Regional differences: [1]

Australia / New Zealand — Australian and New Zealand Clinical Wounds Practice Guidelines 2023 (Wounds Australia); ATCG Diabetic Foot Guidelines; high HBOT use for chronic wounds; ANZ Society of Vascular Surgery.
Global (WHO) — WHO recognises chronic wound burden as part of NCD; growing emphasis on community-based wound care in low-resource settings (wound care nurse task-shifting), modified compression in absence of elastic bandaging (improvised with elastic stockinette, Unna's boot). WHO Essential Medicines List (EML) does not yet include growth factors or skin substitutes.
[1]

Areas of controversy: [1]

  • HBOT in DFU — Cochrane-positive for major amputation but trials small; cost and limited availability; selection of patients (Wagner grade not consistent across trials).
  • Becaplermin (rhPDGF) — black-box warning for malignancy; not approved in Europe; clinical use declining.
  • PRP (autologous platelet-rich plasma) — meta-analyses mixed; trial heterogeneity; not standard of care.
  • Maggot (larval) therapy — RCTs show equivalence with conventional debridement (Sherman 2002; Dumville 2009); patient acceptance limits use.
  • SGLT2 inhibitors and amputation — canagliflozin amputation-risk signal 2017; subsequent studies mixed; regulatory advisory relaxed; benefit-risk favours continued use in most.
  • Vitamin C mega-dose for wound healing — limited evidence beyond repletion; mega-dose IV in burns and critically ill inconsistent.
  • Manuka honey — Cochrane Jull et al. 2015/2017 supports honey for partial-thickness burns but not for chronic leg ulcer; commercial availability drives off-label use. [1]

Exam Pearls

A high-yield summary of the must-remember facts for any dermatology, surgery, or general medicine exam.[1][2][4]

FOUR PHASES — HIPReM

H.I.P.R.

H Haemostasis (minutes-hours)

Platelet plug + fibrin mesh; release of PDGF, TGF-β, EGF, VEGF from α-granules. Vascular endothelial cell–platelet interaction + coagulation cascade.

I Inflammation (0-3 days)

Neutrophils (24-48 h) → macrophages (2-5 d). Macrophage is the master regulator — clears debris, releases TGF-β, PDGF, VEGF, FGF, IGF to switch to proliferation. M1 (pro-inflammatory) → M2 (pro-repair) switch.

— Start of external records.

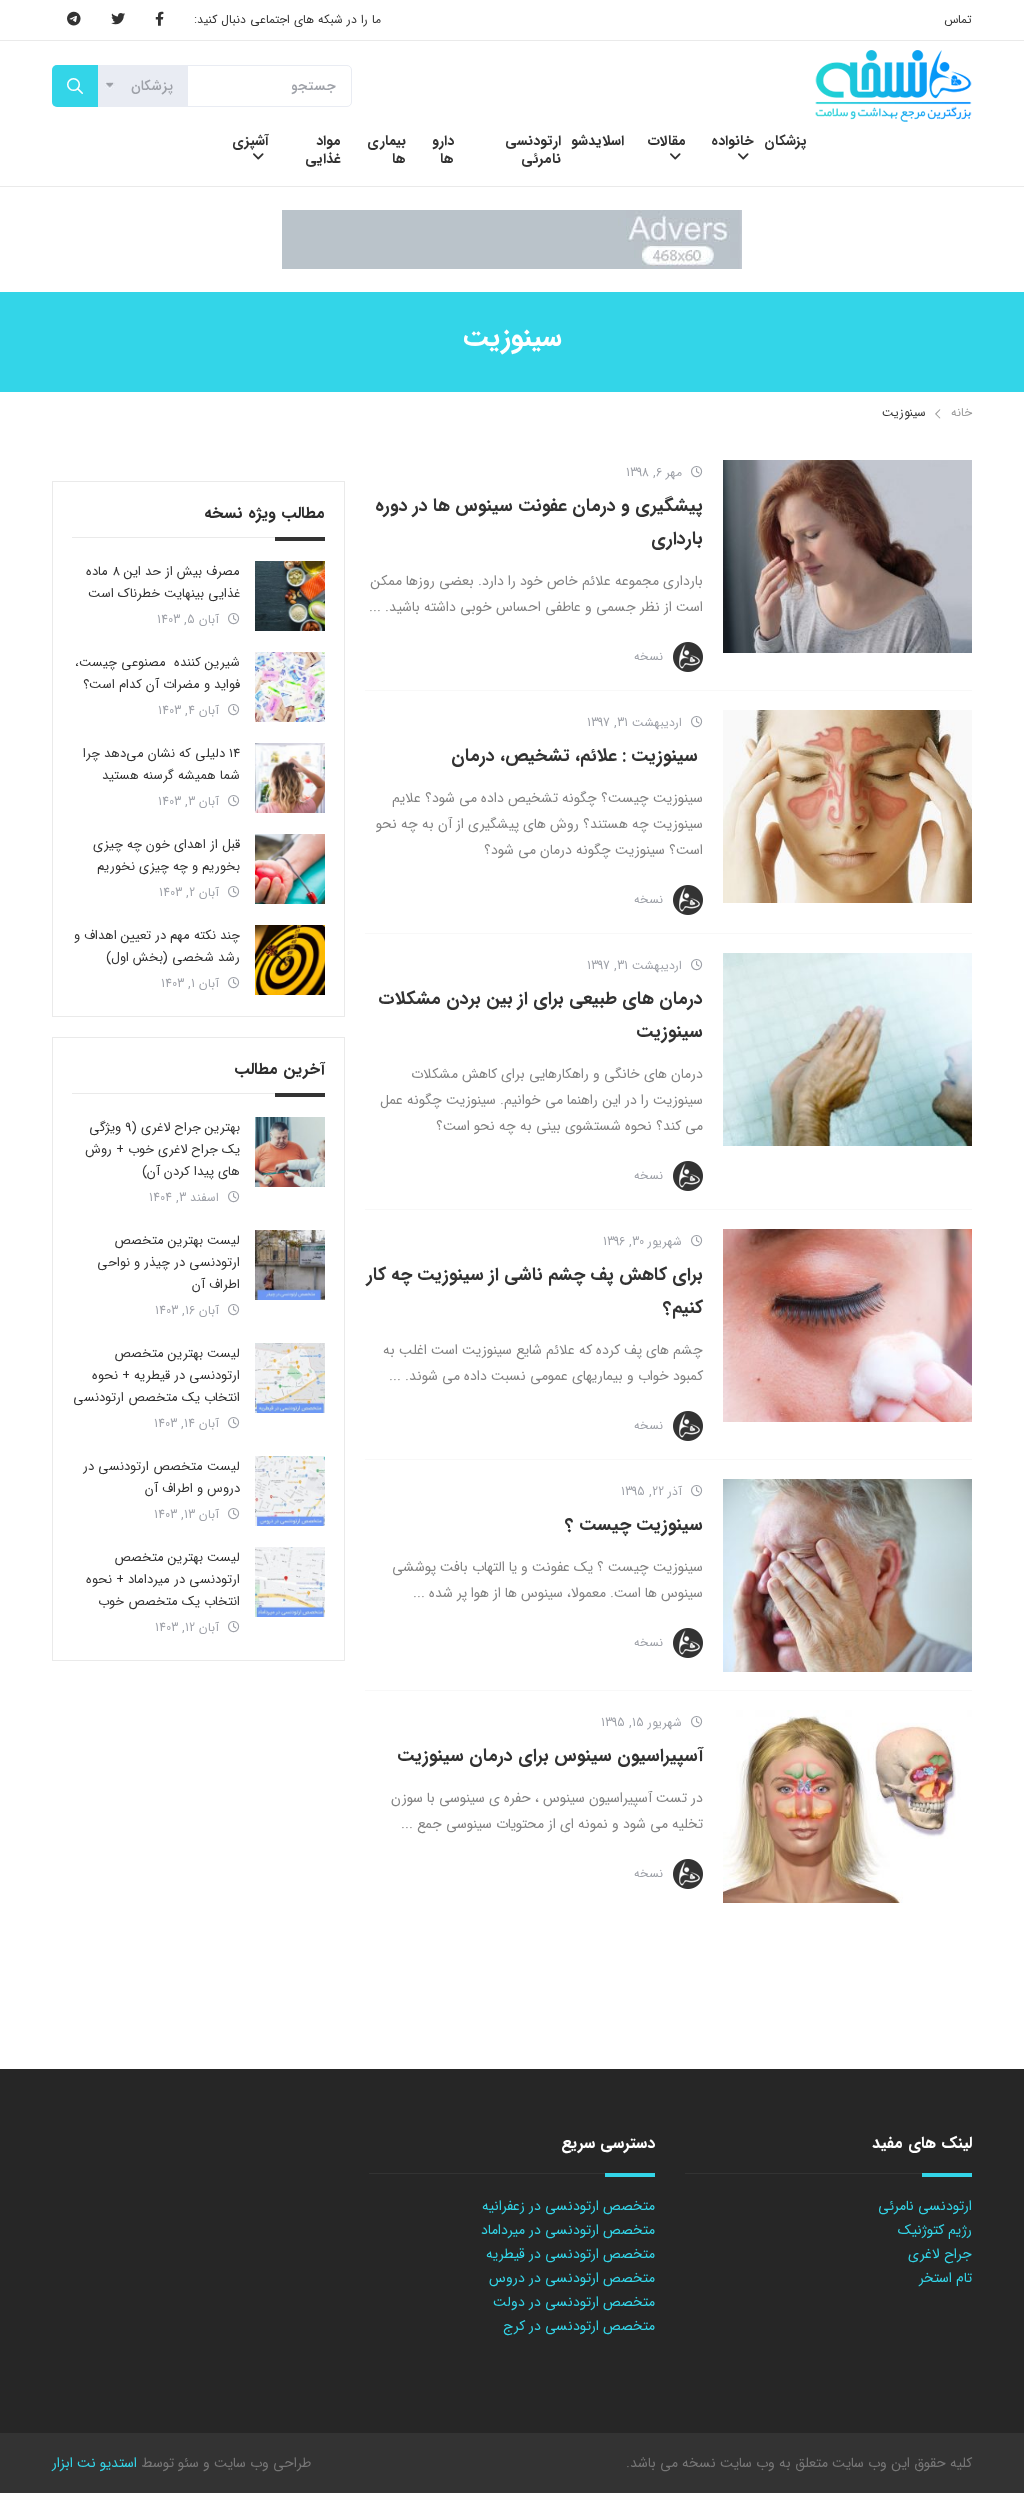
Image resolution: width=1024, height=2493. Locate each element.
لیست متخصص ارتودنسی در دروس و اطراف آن (161, 1477)
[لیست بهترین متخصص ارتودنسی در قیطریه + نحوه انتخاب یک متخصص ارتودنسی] (290, 1378)
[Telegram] (74, 20)
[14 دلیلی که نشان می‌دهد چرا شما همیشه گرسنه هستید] (290, 778)
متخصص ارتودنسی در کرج (579, 2326)
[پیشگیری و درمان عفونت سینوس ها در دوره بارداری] (847, 556)
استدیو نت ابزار (94, 2463)
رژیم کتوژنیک (935, 2230)
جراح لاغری (940, 2254)
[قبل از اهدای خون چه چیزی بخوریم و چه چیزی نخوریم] (290, 869)
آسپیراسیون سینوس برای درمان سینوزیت (550, 1756)
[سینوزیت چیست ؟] (847, 1575)
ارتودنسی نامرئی (925, 2206)
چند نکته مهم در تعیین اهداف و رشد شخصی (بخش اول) (157, 946)
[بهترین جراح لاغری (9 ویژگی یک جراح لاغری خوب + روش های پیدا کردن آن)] (290, 1152)
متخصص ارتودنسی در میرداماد (568, 2230)
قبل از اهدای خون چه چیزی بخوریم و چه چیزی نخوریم (166, 855)
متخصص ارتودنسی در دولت (574, 2302)
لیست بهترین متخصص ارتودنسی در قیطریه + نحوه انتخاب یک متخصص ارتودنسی (156, 1375)
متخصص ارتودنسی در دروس (572, 2278)
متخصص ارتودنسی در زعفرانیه (568, 2206)
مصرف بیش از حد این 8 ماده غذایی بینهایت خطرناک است (163, 582)
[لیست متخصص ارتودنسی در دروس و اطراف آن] (290, 1491)
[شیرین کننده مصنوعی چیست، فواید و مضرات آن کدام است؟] (290, 687)
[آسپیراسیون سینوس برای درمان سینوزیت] (847, 1806)
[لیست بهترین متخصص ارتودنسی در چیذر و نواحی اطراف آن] (290, 1265)
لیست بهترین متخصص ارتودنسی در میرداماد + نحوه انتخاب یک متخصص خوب (163, 1579)
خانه (961, 412)
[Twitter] (118, 20)
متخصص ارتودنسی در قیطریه (570, 2254)
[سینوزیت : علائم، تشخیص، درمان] (847, 806)
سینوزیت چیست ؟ (634, 1525)
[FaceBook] (159, 20)
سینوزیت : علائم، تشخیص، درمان (577, 756)
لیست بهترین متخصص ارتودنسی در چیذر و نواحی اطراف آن (168, 1262)
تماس (958, 19)
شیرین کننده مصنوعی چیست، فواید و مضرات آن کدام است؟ (157, 673)
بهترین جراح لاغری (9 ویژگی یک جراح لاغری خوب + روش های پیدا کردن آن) (162, 1149)
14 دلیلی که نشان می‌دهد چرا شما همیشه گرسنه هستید (161, 764)
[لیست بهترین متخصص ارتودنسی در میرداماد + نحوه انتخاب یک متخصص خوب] (290, 1582)
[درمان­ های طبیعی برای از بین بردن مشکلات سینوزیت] (847, 1049)
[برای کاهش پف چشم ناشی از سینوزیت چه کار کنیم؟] (847, 1325)
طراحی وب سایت (260, 2463)
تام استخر (945, 2278)
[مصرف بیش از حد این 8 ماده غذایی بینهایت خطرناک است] (290, 596)
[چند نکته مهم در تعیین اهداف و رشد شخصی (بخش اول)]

P Proliferation (3 d-3 wk)

Fibroblasts + type III collagen; angiogenesis (granulation tissue); epithelialisation; myofibroblast contraction.

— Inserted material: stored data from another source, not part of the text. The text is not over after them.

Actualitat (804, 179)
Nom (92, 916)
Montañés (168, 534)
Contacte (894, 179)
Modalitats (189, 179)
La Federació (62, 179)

R Remodelling (3 wk-12 mo)

Type III → I collagen; cross-linking by lysyl oxidase; myofibroblast apoptosis; final ~80 % tensile strength, NEVER 100 %.

T-I-M-E for chronic wound assessment

TIME

T Tissue - debride

Necrotic slough/eschar: debride (sharp, autolytic, enzymatic, larval). Healthy granulation: red, beefy, non-tender.

I Infection - culture and treat

Clinical infection (purulence, erythema >2 cm, increasing pain, friable granulation, odour, systemic signs). Levine swab or tissue biopsy. Treat only with clinical infection, not colonisation.

M Moisture balance

Wet → maceration; dry → eschar. Match dressing to exudate: hydrogel (dry) → hydrocolloid/film (light) → foam (moderate) → alginate/hydrofibre (heavy).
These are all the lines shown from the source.